BEGIN Passage
Life-threatening central air-way obstruction caused by misdiagnosed migration of silicone tracheal stent
Case Report

Life-threatening central air-way obstruction caused by misdiagnosed migration of silicone tracheal stent

Annalisa Carlucci1, Gaetana Messina1, Roberto Cascone1, Massimo Ingenito2, Damiano Capaccio3, Mario Santini1, Alfonso Fiorelli1

1Thoracic Surgery Unit, Università degli Studi della Campania “Luigi Vanvitelli”, Naples, Italy; 2Anesthesiology Unit, Hospital of Maddaloni, Maddaloni, Italy; 3Bronchoscopic and Pneumology Unit, Hospital of Eboli, Eboli (SA), Italy

Correspondence to: Alfonso Fiorelli, MD, PhD. Thoracic Surgery Unit, Università degli Studi della Campania “Luigi Vanvitelli”, Piazza Miraglia, 2, I-80138 Naples, Italy. Email: alfonso.fiorelli@unicampania.it.
END Passage
### Things to do
**a.** In the case report, what caused the life-threatening central air-way obstruction? Answer in one to three sentences.
**b.** Please transcribe part of the case report, beginning at the words "Annalisa Carlucci1, Gaetana" and stopping after "Italy. Email: alfonso.fiorelli@unicampania.it.".
BEGIN Data below
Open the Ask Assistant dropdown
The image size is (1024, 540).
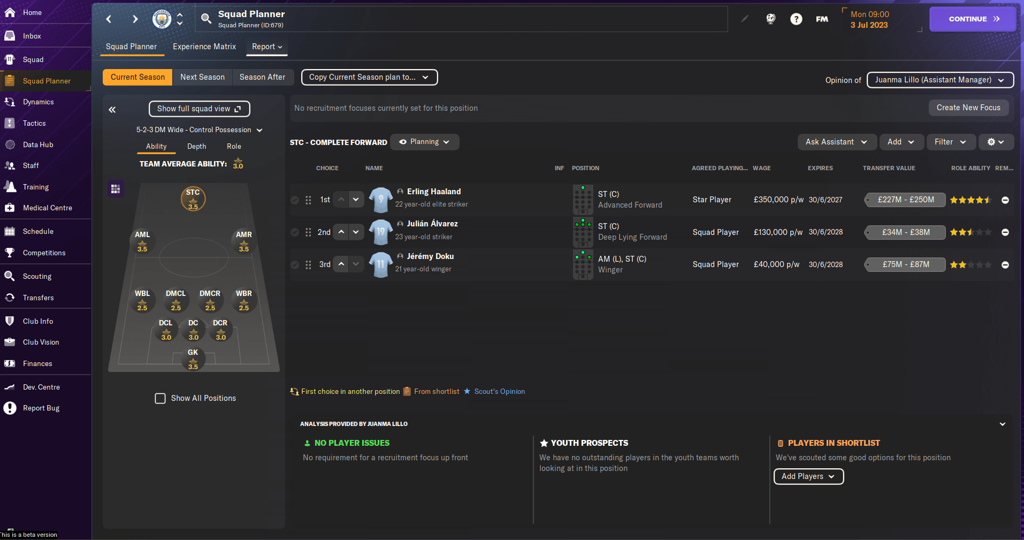[x=836, y=142]
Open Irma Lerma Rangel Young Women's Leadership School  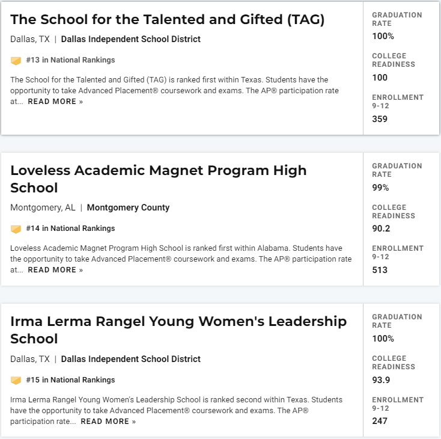point(178,330)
END Data below
### Numbered responses
**a.** The title attributes the life-threatening central air-way obstruction to the migration of a silicone tracheal stent. That migration had been misdiagnosed.

**b.**
Annalisa Carlucci1, Gaetana Messina1, Roberto Cascone1, Massimo Ingenito2, Damiano Capaccio3, Mario Santini1, Alfonso Fiorelli1

1Thoracic Surgery Unit, Università degli Studi della Campania “Luigi Vanvitelli”, Naples, Italy; 2Anesthesiology Unit, Hospital of Maddaloni, Maddaloni, Italy; 3Bronchoscopic and Pneumology Unit, Hospital of Eboli, Eboli (SA), Italy

Correspondence to: Alfonso Fiorelli, MD, PhD. Thoracic Surgery Unit, Università degli Studi della Campania “Luigi Vanvitelli”, Piazza Miraglia, 2, I-80138 Naples, Italy. Email: alfonso.fiorelli@unicampania.it.